Droplet encapsulating bubble: Investigation of droplet spreading dynamics and bubble encapsulation time

TL;DR

This study investigates the dynamics of droplet spreading and bubble encapsulation using simulations and experiments, revealing how fluid properties and size ratios influence encapsulation time and flow behavior.

Contribution

It provides new insights into three-fluid interactions, quantifies the impact of interfacial tension and viscosity on encapsulation, and identifies different regimes of droplet deformation.

Findings

Encapsulation time increases exponentially with viscosity.

Higher spreading coefficient reduces encapsulation time.

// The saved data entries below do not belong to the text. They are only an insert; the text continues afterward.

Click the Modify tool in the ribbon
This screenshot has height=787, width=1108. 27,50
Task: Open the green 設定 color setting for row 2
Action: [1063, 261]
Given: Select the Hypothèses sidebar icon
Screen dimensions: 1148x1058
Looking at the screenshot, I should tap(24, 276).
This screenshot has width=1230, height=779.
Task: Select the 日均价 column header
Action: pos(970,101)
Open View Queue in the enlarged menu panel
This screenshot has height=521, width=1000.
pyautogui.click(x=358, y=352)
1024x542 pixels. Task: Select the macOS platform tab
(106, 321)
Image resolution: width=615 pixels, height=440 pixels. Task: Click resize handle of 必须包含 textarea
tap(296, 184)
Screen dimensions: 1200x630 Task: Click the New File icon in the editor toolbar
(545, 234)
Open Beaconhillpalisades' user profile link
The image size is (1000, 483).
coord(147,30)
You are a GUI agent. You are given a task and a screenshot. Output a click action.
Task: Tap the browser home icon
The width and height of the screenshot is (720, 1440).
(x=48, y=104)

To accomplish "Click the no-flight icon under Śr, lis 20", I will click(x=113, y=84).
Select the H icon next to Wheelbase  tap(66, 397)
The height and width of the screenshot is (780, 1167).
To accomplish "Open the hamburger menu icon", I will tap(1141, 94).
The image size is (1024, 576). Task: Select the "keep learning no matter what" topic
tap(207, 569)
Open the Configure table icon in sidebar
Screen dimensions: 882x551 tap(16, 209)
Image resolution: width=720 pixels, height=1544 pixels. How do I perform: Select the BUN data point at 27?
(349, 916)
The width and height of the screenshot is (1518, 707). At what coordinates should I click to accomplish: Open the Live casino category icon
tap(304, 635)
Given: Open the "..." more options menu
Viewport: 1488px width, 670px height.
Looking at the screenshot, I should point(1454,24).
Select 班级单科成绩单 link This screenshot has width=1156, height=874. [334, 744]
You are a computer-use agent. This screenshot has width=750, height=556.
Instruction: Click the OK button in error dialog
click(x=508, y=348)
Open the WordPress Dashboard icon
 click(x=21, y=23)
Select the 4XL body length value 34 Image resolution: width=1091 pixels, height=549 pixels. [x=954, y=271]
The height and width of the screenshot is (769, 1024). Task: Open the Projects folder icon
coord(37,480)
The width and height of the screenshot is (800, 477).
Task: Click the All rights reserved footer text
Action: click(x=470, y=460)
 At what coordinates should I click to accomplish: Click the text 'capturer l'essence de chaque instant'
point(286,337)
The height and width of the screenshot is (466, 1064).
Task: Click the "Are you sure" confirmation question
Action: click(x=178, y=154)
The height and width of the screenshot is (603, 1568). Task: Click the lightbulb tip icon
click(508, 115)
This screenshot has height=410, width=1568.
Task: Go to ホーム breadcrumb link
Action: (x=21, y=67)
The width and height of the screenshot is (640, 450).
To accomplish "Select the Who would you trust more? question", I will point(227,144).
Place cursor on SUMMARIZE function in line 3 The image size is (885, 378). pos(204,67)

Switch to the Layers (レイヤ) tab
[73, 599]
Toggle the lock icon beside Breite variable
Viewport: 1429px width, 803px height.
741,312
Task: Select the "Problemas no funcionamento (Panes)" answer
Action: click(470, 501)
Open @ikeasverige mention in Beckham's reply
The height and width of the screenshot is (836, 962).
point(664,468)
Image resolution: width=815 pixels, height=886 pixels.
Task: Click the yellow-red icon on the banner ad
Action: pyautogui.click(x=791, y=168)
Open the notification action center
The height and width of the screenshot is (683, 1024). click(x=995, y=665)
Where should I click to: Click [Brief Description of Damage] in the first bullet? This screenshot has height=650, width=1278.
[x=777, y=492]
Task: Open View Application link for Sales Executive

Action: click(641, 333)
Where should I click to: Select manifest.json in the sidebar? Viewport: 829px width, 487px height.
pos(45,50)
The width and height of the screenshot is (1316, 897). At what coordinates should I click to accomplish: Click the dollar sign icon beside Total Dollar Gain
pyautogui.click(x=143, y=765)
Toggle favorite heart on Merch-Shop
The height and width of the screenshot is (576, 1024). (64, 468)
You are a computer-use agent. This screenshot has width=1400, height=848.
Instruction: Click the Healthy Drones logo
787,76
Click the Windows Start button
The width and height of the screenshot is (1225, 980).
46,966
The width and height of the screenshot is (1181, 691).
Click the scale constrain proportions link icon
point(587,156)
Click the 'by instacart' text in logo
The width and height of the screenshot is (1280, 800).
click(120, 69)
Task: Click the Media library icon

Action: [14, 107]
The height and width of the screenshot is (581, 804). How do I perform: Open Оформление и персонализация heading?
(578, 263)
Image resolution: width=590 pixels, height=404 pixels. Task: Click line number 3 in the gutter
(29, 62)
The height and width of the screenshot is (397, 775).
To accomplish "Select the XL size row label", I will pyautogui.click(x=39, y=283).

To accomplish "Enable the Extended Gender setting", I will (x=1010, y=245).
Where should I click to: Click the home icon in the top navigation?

Neck growth follows a power-law with an exponent of 0.44-0.5.

Abstract

Ternary interactions between hetero-fluid particles, particularly the dynamics of droplets spreading over curved fluid interfaces remain insufficiently understood compared to the two-phase coalescence. In this study, we combine lattice Boltzmann simulations, high-speed imaging, and theoretical scaling to investigate the collision and encapsulation of an air bubble by a rising oil droplet in an immiscible medium. We systematically vary fluid properties, droplet-to-bubble size ratios, and collision configurations to quantify their impact on encapsulation time and flow evolution. The process unfolds in four stages: collision/film drainage, encapsulation, reshaping, and compound rising. Results indicate that encapsulation time increases exponentially with viscosity and is strongly modulated by the spreading coefficient (So), which governs the imbalance of interfacial tensions. Higher So values enhance capillary-driven spreading and reduce engulfment time, while lower values yield coupled deformation-reshaping behavior, introducing oscillations in bubble velocity and shape evolution. For low viscosity drops (Oh<0.1), the neck growth rate follows the well-known power-low relation with an exponent of 0.44-0.5, dependent on the size ratio. The transition between the spherical and deformed regimes is identified. Our theoretical analysis reveals that in low Bond numbers (Bo<0.11), spreading speed scales with viscous-capillary velocity, while in the deformed regime (0.11<Bo<2.2), encapsulation time follows a capillary-gravitational timescale. Interestingly, smaller droplets expedite encapsulation in equal-sized collisions but delay it in size-mismatched pairs, despite a faster initial neck growth. These findings provide new mechanistic insight into three-fluid interactions and offer guidance for optimizing encapsulation processes in applications such as gas flotation and interfacial microfluidics.